= Phil Carspecken =

Phil Francis Carspecken is a professor of inquiry methodology at Indiana University in Bloomington, Indiana. He graduated from Aston University in 1987 with a Ph.D. in sociology, with specializations in social theory, social movements, urban sociology, cultural studies, ethnographic research, and educational sociology. He is also a graduate of the University of Wisconsin where he received a B.A. in Cultural Anthropology with minors in math and philosophy. Prior to his current appointment at Indiana University, Phil Carspecken was an associate professor at the University of Houston.
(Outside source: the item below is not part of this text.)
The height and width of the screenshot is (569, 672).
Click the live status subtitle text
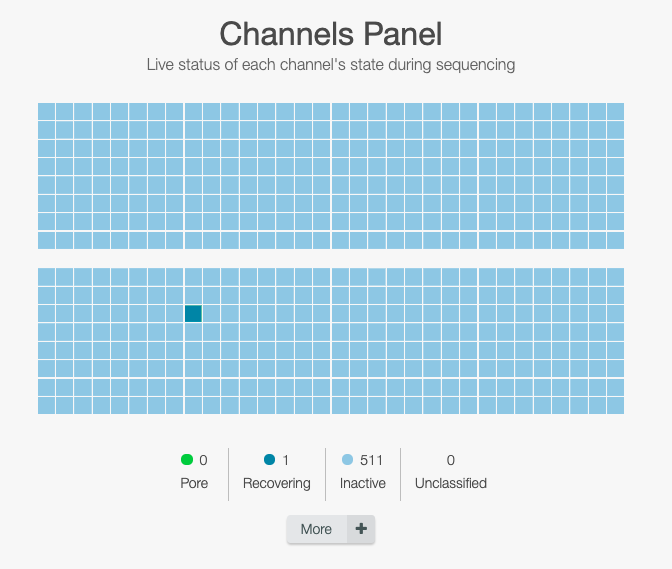pos(331,65)
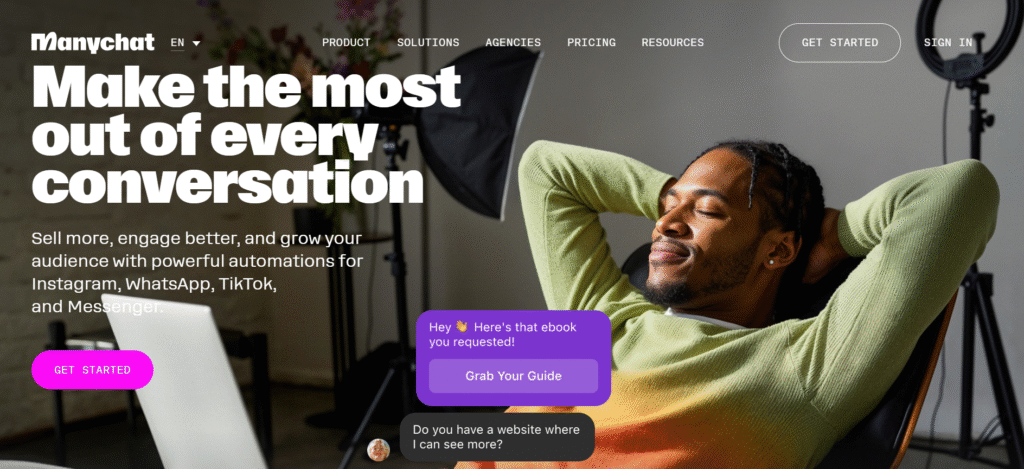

In his academic career, Carspecken works to relate the philosophy of critical theory from the Frankfurt School and the Theory of Communicative Action of Jürgen Habermas in particular, to educational research. The most widely distributed work in which Phil Carspecken does this is Critical Ethnography in Educational Research; A Theoretical and Practical Guide. This text is known in qualitative educational research and has been translated in several languages including Chinese. His most recent projects include an investigation into the limits of what can be known. This work will be published in the forthcoming book Can a Theory of Everything Explain Itself? Limits to knowledge in the physical and social sciences. At Indiana University, Carspecken has assisted in the development of the world’s first graduate program in inquiry methodology. This program integrates both qualitative and quantitative methodology tracks of study within one degree program. Carspecken has earned many awards for his teaching both at the University of Houston and Indiana University, where he has nurtured and positively impacted many generations of students.